## WORK INSTRUCTIONS
Collect all lines from the records below that include the word "will".

## TASK DATA
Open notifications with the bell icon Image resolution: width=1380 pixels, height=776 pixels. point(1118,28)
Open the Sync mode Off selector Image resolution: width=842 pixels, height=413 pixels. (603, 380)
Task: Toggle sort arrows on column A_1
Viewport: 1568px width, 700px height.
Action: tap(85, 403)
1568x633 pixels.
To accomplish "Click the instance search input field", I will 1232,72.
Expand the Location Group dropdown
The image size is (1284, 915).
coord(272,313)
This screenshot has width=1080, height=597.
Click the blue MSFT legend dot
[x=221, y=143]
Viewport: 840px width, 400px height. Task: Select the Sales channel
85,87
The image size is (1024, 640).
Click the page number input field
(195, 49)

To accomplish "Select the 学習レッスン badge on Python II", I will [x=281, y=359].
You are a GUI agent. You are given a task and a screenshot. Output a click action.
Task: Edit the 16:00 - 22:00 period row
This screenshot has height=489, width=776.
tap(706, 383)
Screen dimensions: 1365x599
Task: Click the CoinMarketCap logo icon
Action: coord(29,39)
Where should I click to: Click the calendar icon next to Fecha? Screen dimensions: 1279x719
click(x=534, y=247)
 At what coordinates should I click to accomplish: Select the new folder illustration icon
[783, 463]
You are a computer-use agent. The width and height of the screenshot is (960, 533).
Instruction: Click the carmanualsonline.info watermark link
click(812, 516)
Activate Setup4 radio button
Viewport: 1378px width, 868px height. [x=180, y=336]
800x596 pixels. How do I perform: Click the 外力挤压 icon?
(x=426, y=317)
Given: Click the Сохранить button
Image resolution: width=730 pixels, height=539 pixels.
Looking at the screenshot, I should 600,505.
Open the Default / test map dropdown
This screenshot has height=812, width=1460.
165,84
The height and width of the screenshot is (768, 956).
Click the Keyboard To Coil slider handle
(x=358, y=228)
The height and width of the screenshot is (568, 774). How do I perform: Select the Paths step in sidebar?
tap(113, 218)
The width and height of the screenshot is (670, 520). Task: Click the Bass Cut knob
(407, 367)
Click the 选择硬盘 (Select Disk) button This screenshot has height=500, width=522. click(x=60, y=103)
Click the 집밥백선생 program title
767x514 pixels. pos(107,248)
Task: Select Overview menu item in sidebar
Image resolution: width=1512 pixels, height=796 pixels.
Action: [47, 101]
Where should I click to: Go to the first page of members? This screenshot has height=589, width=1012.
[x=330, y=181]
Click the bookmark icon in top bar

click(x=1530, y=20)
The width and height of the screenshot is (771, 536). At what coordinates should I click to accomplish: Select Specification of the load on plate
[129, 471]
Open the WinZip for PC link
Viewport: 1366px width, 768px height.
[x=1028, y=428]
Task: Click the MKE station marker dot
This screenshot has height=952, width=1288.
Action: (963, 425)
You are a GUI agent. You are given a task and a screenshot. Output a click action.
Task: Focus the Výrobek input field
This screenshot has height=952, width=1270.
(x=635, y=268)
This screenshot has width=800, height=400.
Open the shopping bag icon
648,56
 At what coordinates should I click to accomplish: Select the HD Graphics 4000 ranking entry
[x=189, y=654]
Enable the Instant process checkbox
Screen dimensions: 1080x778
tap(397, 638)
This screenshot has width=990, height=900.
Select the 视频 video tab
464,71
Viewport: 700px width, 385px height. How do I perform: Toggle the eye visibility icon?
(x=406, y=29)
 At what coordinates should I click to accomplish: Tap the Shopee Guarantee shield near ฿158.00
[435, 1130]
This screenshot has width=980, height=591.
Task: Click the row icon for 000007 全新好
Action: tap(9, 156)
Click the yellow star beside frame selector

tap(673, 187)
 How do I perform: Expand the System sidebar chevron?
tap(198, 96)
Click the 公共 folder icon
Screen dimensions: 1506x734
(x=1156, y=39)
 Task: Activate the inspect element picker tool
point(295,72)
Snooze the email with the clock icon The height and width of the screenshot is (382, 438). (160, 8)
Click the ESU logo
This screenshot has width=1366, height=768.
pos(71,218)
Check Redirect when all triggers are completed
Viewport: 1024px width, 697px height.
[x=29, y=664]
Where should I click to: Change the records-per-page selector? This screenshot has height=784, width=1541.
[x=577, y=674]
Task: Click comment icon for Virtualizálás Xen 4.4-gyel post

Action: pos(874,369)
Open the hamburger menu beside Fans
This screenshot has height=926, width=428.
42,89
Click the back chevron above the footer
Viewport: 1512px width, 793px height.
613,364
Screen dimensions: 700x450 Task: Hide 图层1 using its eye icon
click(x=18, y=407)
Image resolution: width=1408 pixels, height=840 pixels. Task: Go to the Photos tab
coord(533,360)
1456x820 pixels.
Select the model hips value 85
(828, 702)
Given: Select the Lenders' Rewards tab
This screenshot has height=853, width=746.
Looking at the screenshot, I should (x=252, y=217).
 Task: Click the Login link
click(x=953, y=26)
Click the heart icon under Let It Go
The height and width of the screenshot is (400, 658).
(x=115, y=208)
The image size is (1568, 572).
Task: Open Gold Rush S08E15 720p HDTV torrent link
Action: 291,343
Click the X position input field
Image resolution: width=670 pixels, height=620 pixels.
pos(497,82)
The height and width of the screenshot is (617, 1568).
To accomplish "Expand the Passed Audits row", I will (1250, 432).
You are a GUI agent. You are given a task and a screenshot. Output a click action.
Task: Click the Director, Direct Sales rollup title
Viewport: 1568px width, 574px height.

## RESPONSE FOR THIS EXERCISE
To accomplish "Click the instance search input field", I will 1232,72.
To accomplish "Select the 学習レッスン badge on Python II", I will [x=281, y=359].
To accomplish "Expand the Passed Audits row", I will (1250, 432).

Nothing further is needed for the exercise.